Il risultato e' un libro imperfetto e prezioso. Piccole sciatterie si devono forse alla traduzione - Theodor Herzl compare come Benjamin Zeev Herzl, il nome che aveva assunto in Israele, e nessuna nota dell'editore lo chiarisce. Ci sono disomogeneita' strutturali, dal sistema di note alle bibliografie al diverso peso assegnato agli avvenimenti - la guerra dei sei giorni occupa varie pagine nella versione israeliana, poche righe nella versione palestinese.
A volte si direbbe che le citazioni letterarie siano un modo per sorvolare su punti troppo amari per l'autoimmagine di un popolo.
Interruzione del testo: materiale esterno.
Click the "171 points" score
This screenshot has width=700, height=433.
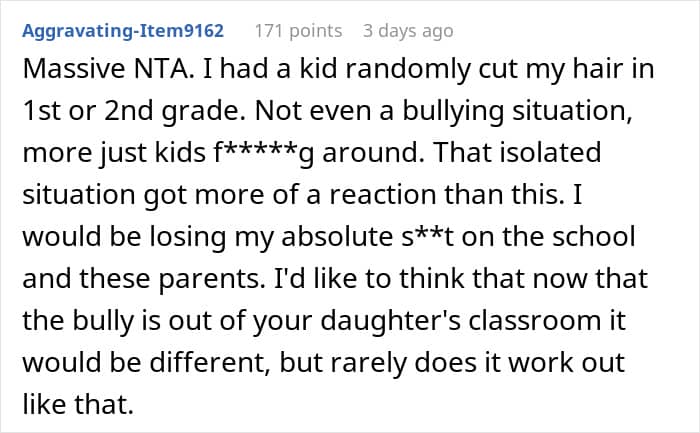(x=298, y=31)
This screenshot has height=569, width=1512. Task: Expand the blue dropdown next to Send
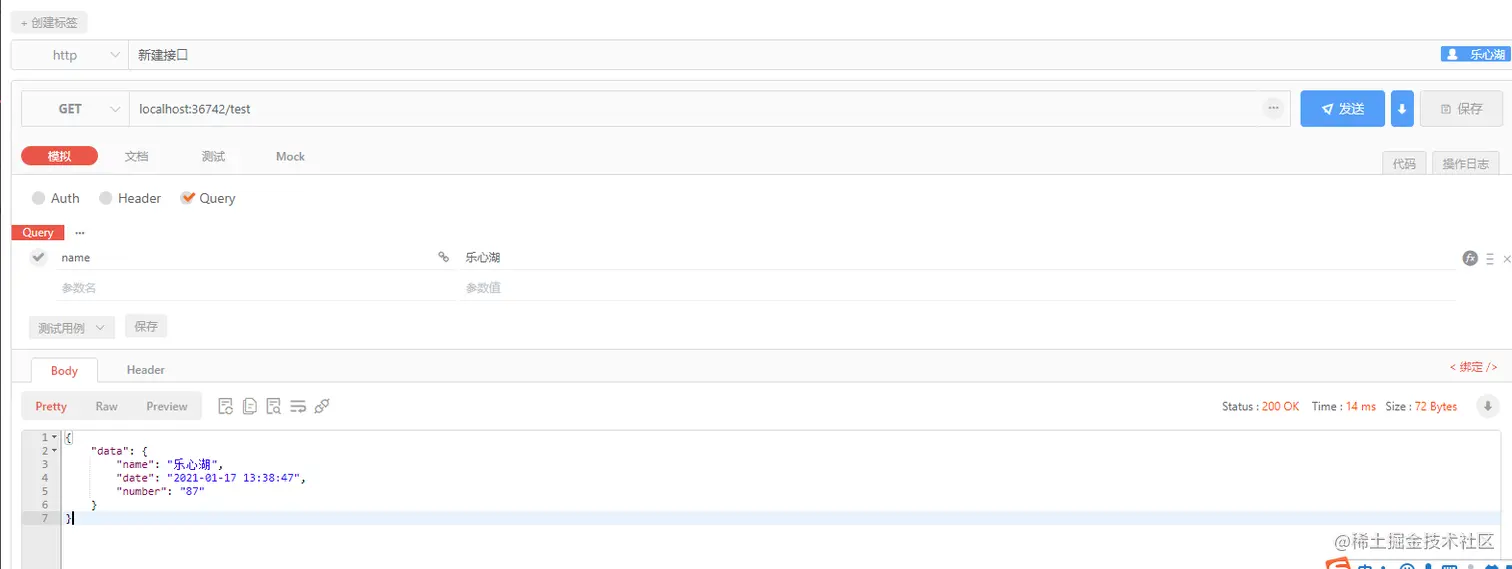[x=1402, y=109]
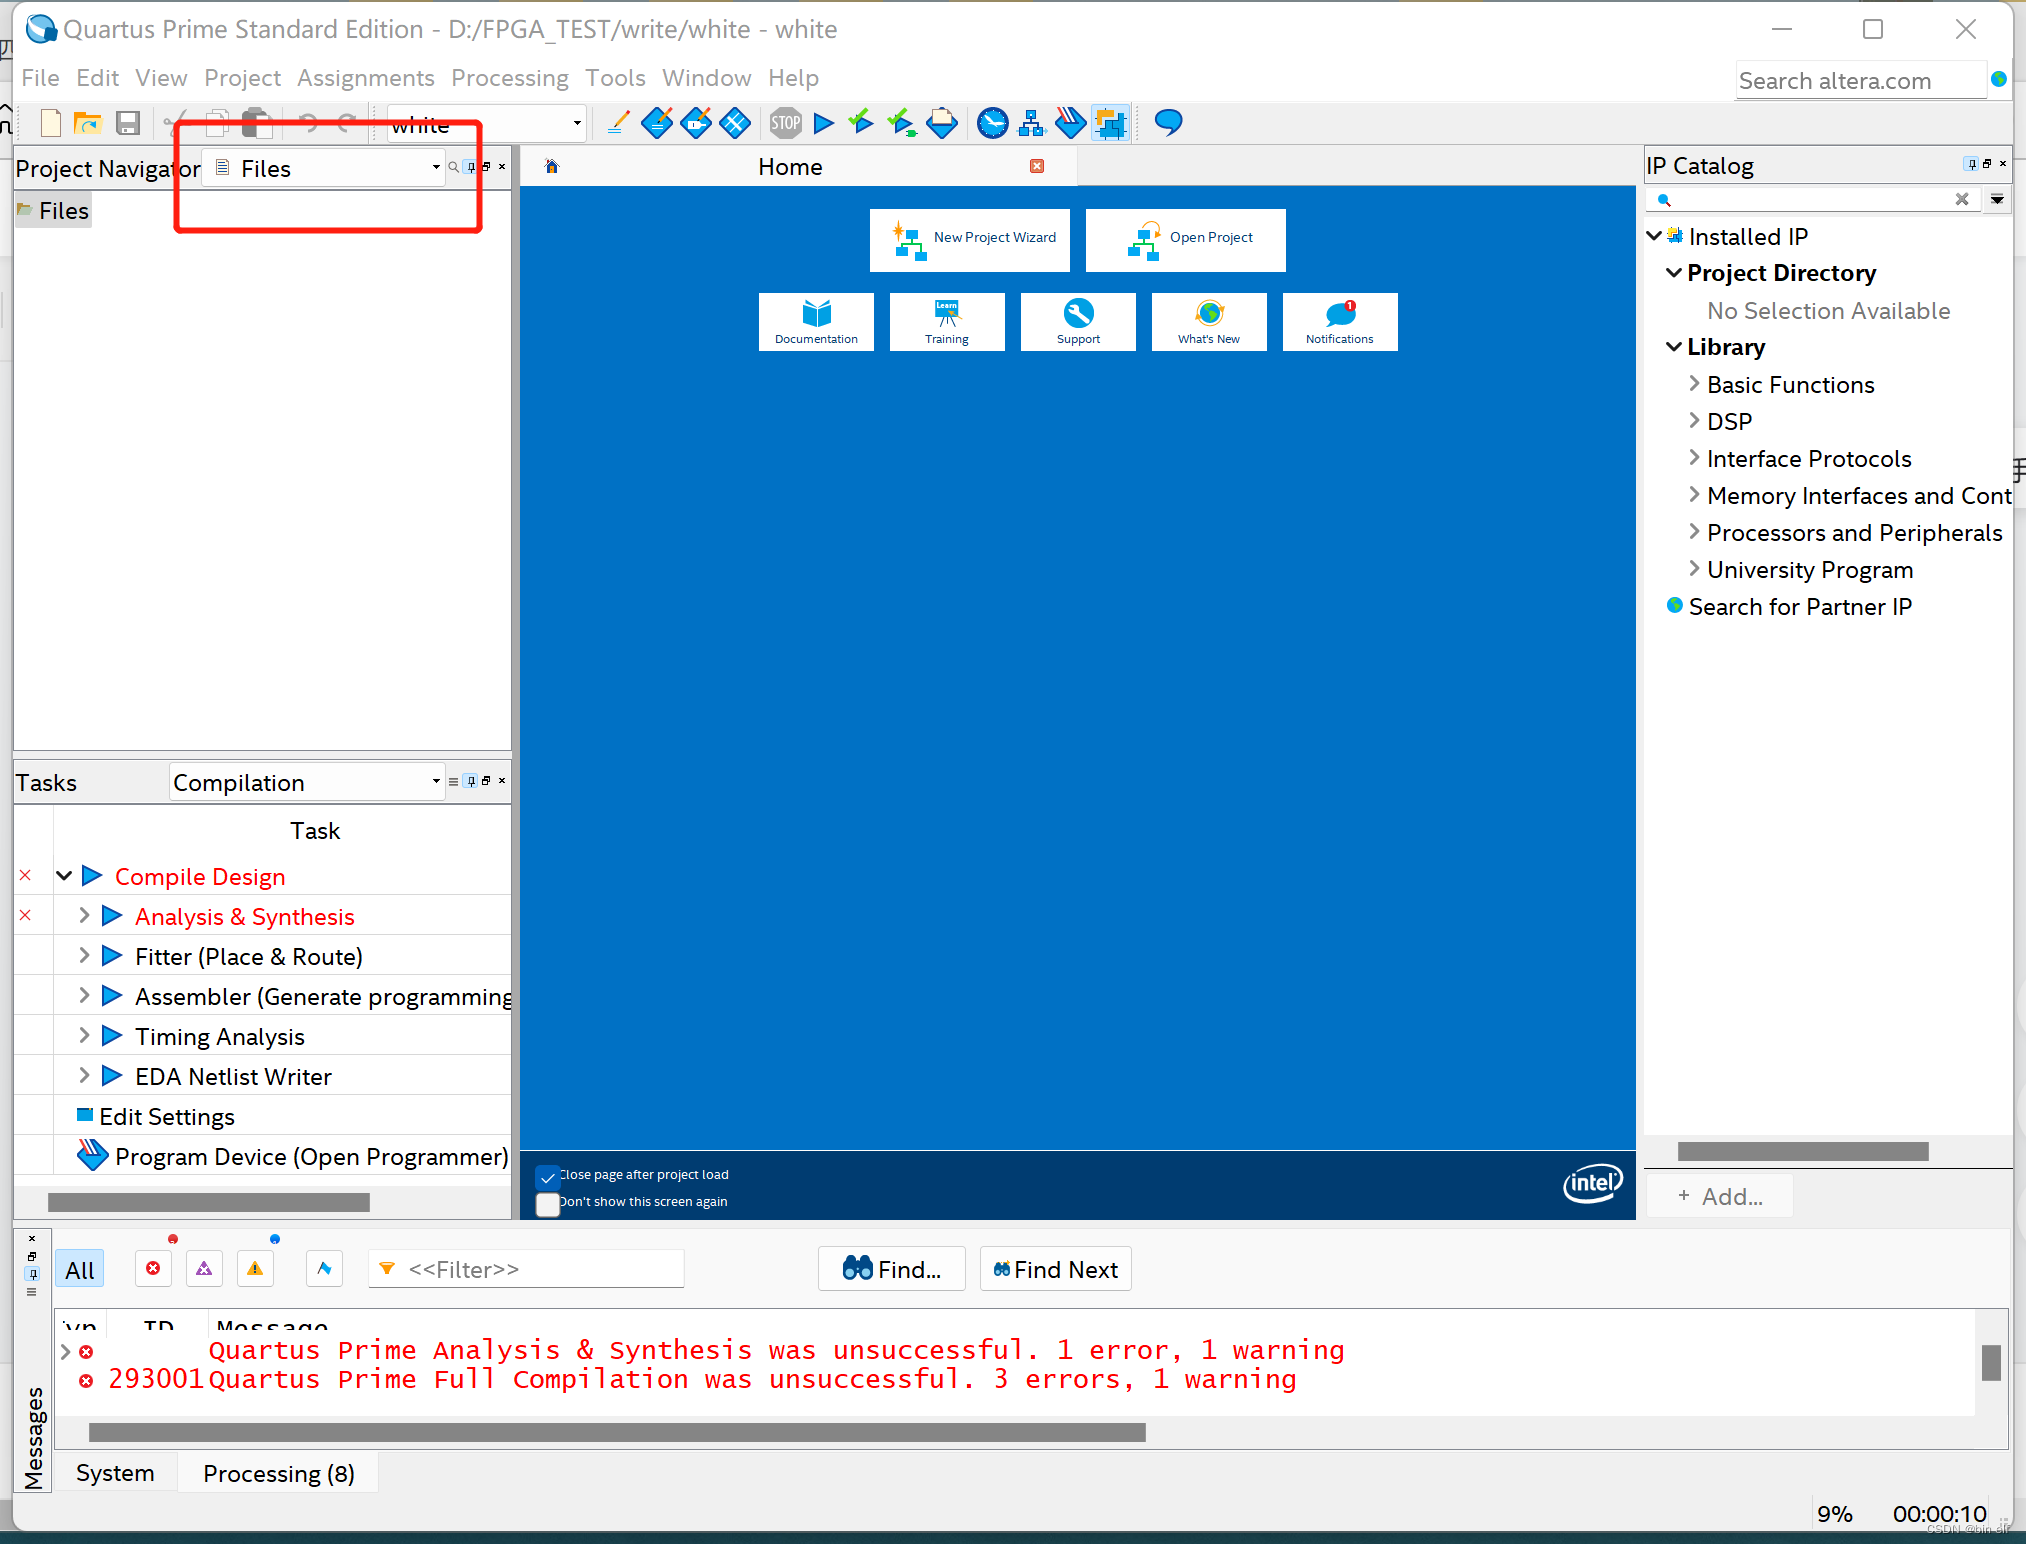The image size is (2026, 1544).
Task: Click the Stop Processing icon
Action: pyautogui.click(x=785, y=123)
Non e' un manuale diligente e esauriente, questo libretto per la cui pubblicazione in Italia si deve essere grati all'ottima rivista "Una citta'"; ma e' di piu', e' uno sforzo creativo per "disarmare la storia" grazie alla strategia della fiducia e della negoziazione del conflitto -
lo hanno ripetuto i due docenti universitari animatori del lavoro, l'israeliano Dan Bar-on e il palestinese Sami Adwan.
Alcuni effetti sono evidenti, come la concordanza di giudizi negativi sul ruolo degli stati arabi e sulla militarizzazione della prima Intifada, o il riconoscimento da parte palestinese delle persecuzioni antiebraiche, da parte israeliana dei costi dell'espulsione del '48. Ma anche vuoti e incongruenze lasciano intuire molto, dalla strenua opera di mediazione che e' stata necessaria, alla fatica di raccontare il dolore senza far esplodere il senso di colpa dell'altro, di ascoltare il suo dolore senza contrapporgli il proprio.
Durante i colloqui di Ginevra per un piano di pace alternativo, molti dei partecipanti lamentavano la difficolta' di trovare un linguaggio per comunicare fra loro, e per trasmettere i risultati ai due popoli. Frutto di un lavoro che a qualcuno puo' sembrare da formica, La storia dell'altro ci ha provato.